Being Me…

and discovering that that is quite the roller coaster ride. Wanna come along?


Leave a comment

Strength and Creativity Needed

Well, our daughter is going to be the death of me.  She has, in the past week, tipped over two dressers.  She is fine; the first dresser is not.  We have been using the dressers/wardrobes to keep her out of the windows and away from the blinds/curtains.  I don’t know how much longer we can do that and I have NO idea what we’re going to do after they cease working.

The dressers are now anchored as securely as we could make them in a rental.  I think this will work for a while.  But what next?  I cannot think of any good solutions.  There are window locks that can be installed but are they secure enough for a very determined child?  If we put the window locks in and move the dressers, we will have to take the curtains down or she will rip them down.  And we wouldn’t be able to close the blinds because she will break them.  So then what?  I don’t like the idea of leaving her windows open to the public, not that there is much walking traffic behind our apartment.  We’re in a rental so we can’t tint the window or frost it or anything similar.  I just don’t know.  I’m trying to think ahead but it is frustrating and worrisome.  I can feel my anxiety rising.  Sigh.  Nobody told me just how creative I would have to be to foil my daughter….

On a brighter note, we picked up our son’s glasses today.  They are round and rather cute on him.  At least that is taken care of for a while.  I also met the school psychologist who will be working with him monthly to work on some issues he’s had at school.  She is young but very nice (I’ve noticed that the older I get, the younger others look!).  I think that Alex will be in good hands.  She asked a lot of good questions and we had a good talk.

Advertisements


Leave a comment

Keeping a child awake

Well, keeping a child awake is interesting.  Our 10-year-old was actually moaning by 11 pm.  She was still in a pretty good mood, but definitely liking lights out and ready for sleep.  By 11:30 she had had enough of me and pushed me off of her bed and pointed down the hall!  I gave up shortly thereafter and let her go to sleep.  I hate making her stay awake, making her uncomfortable.

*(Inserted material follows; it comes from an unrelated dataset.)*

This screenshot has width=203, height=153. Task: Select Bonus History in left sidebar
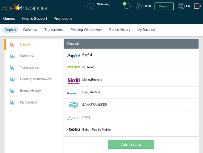30,91
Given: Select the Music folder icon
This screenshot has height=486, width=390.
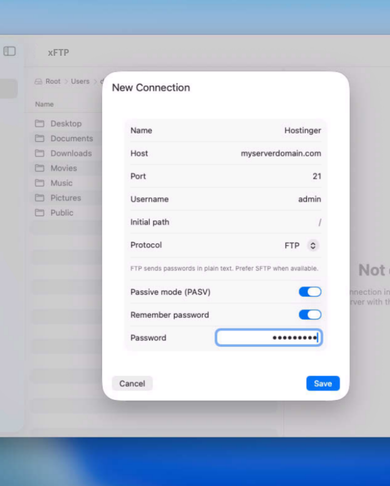Looking at the screenshot, I should pos(39,183).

Today was long.  I was tired, she was tired, my husband was tired…pretty much everyone but our son was tired.  She resisted getting up, running back to bed and pointing up to the light to indicate it should be turned off.  After three or four attempts, she finally gave up on going back to bed and started playing.

I found out after I got home that she screamed and cried through the EEG.  I hate that, I HATE it.  I know these things are necessary, and I know they didn’t hurt her, but wow… it is awful knowing your child had to go through such a miserable experience.  At any rate, the test is done; now we just have to wait to find out the results.  I don’t know that the neurologist is really expecting anything specific; S.  just hasn’t had an EEG in quite some time.  I guess we’ll find out.

I’m really looking forward to bed tonight.

Coffee can't fix this tired


Leave a comment

Wow what a night!

We had at least one tornado and possibly more touch down near us tonight.  Thankfully, neither was close to us.  The closest one was 2-3 miles away.  I’m truly grateful it was no closer – it destroyed a church, and damaged several nearby houses.    The thunderstorm that followed the hail and the tornado(s) was really severe.  All in all, it was a tense hour or two.

My mother and stepfather returned tonight from Duke University, where they saw a cancer specialist.  They performed a scan of some sort, then went in (non-surgically) to take a look at his tumor.  The news wasn’t good.  They cannot operate on him.  That doesn’t leave many options.  He will go back to his oncologist sometime soon and see what he says, but Dad already said he won’t have more chemo (of course, Mom said that was before he knew they couldn’t operate).  We shall see, but I think his time is limited.